But when you are porting, or maintaining, a cross platform application
there are other issues, like threading. So I can see how these become
part of such a code base, although they should probably be a separate
library.

> I have looked at TkLua, wxLua, Lua FLTK, Lui and IUP; none of the
current
> solutions satisfy the requirements I have (in my mind).
> 
> On the wild side, I have been spending some time investigating at
> potential
> candidates that meet the requirements at least from what I have read
about
> them. These are in no particular order:
> 	-- The fox toolkit <http://www.fox-toolkit.org>
> 	-- Java SWT from eclipse project
> <http://www.eclipse.org/articles/index.html>

I had a look for one a while ago as I was trying to write a cross
platform IDE for Lua.
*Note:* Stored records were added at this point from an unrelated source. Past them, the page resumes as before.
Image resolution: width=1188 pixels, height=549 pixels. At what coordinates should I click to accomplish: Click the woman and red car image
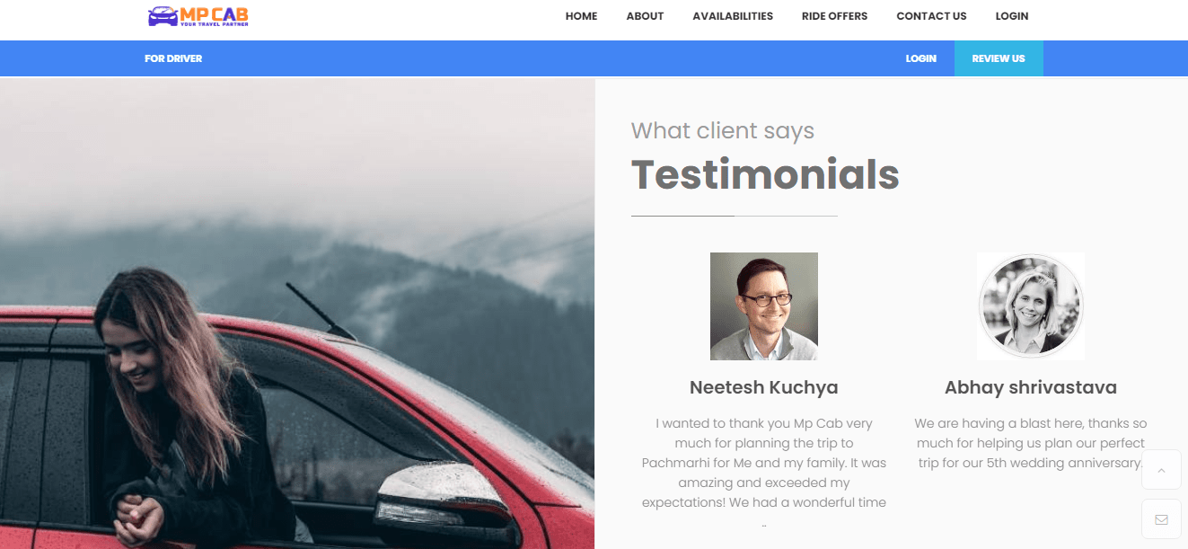[297, 314]
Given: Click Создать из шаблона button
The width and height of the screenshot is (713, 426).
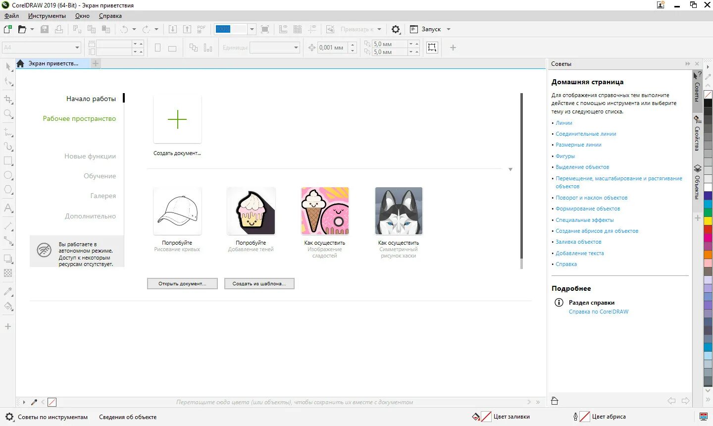Looking at the screenshot, I should coord(259,284).
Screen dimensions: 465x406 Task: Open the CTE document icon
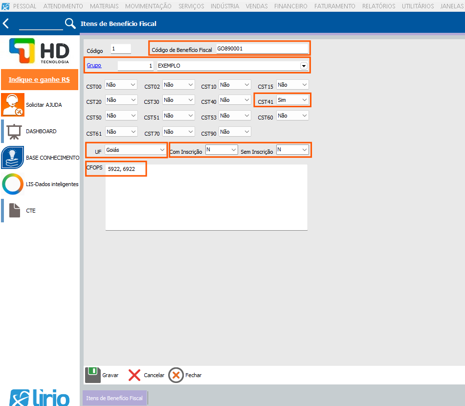coord(15,211)
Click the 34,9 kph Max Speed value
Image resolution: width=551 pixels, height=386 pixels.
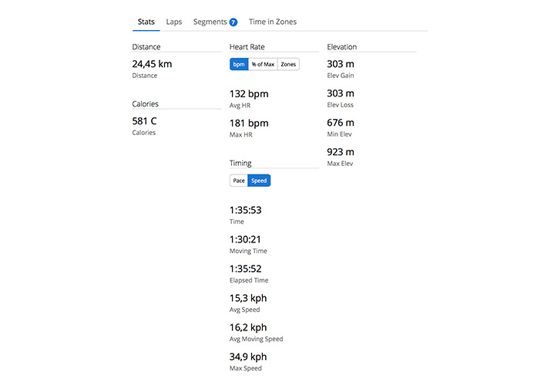tap(248, 357)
Perhaps this would be of interest to you:

	http://lua-users.org/wiki/VisLuaImplementation

When I looked at Fox it wasn't working on as many platforms, or has such
a large useful widget set as WX. Wouldn't SWT require a Java VM install?
Do you mean AWT or SWT - as it's from Eclipse? AWT uses native
non-portable widgets.


> However there is no gaurantee that they will remain so. For example
the
> author of fox toolkit is currently investigating on how to provide a
> HTML browser widget and I am sure any implementation would lead to
adding
> socket support to the library thus making even this toolkit a bit
"fat".
> An ideal marriage would be to find a toolkit that provides absolutely
> bare minimum of GUI abstractions and platform portability and the rest
> gets built using Lua itself. That is why I am leaning towards porting
> SWT to Lua, since only the very low level widget code is written
> in "C" and the rest is written using Java. The trouble is that I am
> still learning Lua and this is not a trivial excercise. And I do not
> want to use "toLua" since that again introduces a dependency.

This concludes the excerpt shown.